• REQUIRED TASK 1: Please rewrite the listing from the line holding "You are a GUI" through the end of the listing, inclusive, substituting "section title" for "section heading" and changing nothing else. Leave the pictures out of your answer.

• QUOTED TEXT:
However, the report has found that the physical coverage aspect of the target could be met, except for a lack of progress in other areas. For example, ensuring protected areas are appropriately located in areas important for biodiversity and ecosystem services, are effectively and equitably managed, and are well connected.
But 1.6 million km squared of new protected areas have been designated since 2012, and the total additional global coverage since 2010 equals 6.1 million km squared (an area almost the size
of Australia), according to the report’s statistics.
Indeed, despite the positive indications, the UNEP report warns that without concerted global action on appropriate targeting of areas to come under protection, integrated and improved national planning, and assessments of how protected areas are effectively managed, the overall target will not be met.
These areas are essential to the conservation of species, ecosystems and the livelihoods they support, and also play a vital part in adapting to and mitigating the impacts of climate change. They reduce risks from natural hazards and provide a carbon sink through forests, 7.8 million kms squared of which are in protected areas.

• SUPPLIED MATERIAL:
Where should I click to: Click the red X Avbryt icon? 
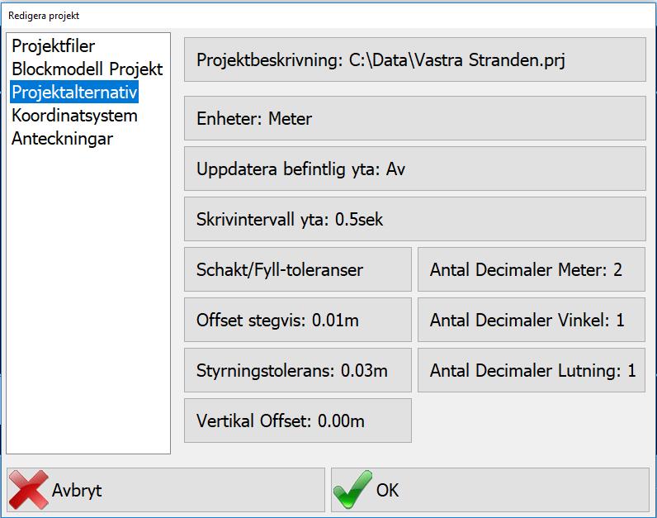coord(29,489)
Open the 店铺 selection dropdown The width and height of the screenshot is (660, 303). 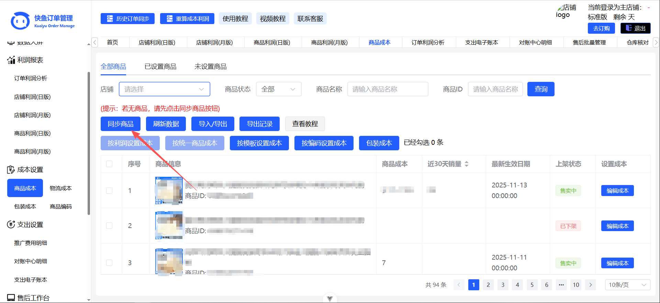tap(164, 89)
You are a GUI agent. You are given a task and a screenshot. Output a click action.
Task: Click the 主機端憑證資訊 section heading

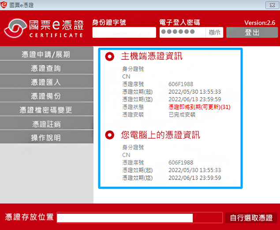[x=152, y=56]
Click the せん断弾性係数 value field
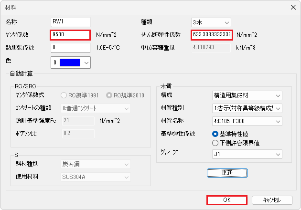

• REQUIRED TASK 2: Retype the passage on protected areas between "But 1.6 million" and "not be met.", inclusive.

• EXERCISE OUTPUT 1:
You are a GUI agent. You are given a task and a screenshot. Output a click action.
Task: Click the 主機端憑證資訊 section title

[x=152, y=56]
Click the せん断弾性係数 value field

• EXERCISE OUTPUT 2:
But 1.6 million km squared of new protected areas have been designated since 2012, and the total additional global coverage since 2010 equals 6.1 million km squared (an area almost the size
of Australia), according to the report’s statistics.
Indeed, despite the positive indications, the UNEP report warns that without concerted global action on appropriate targeting of areas to come under protection, integrated and improved national planning, and assessments of how protected areas are effectively managed, the overall target will not be met.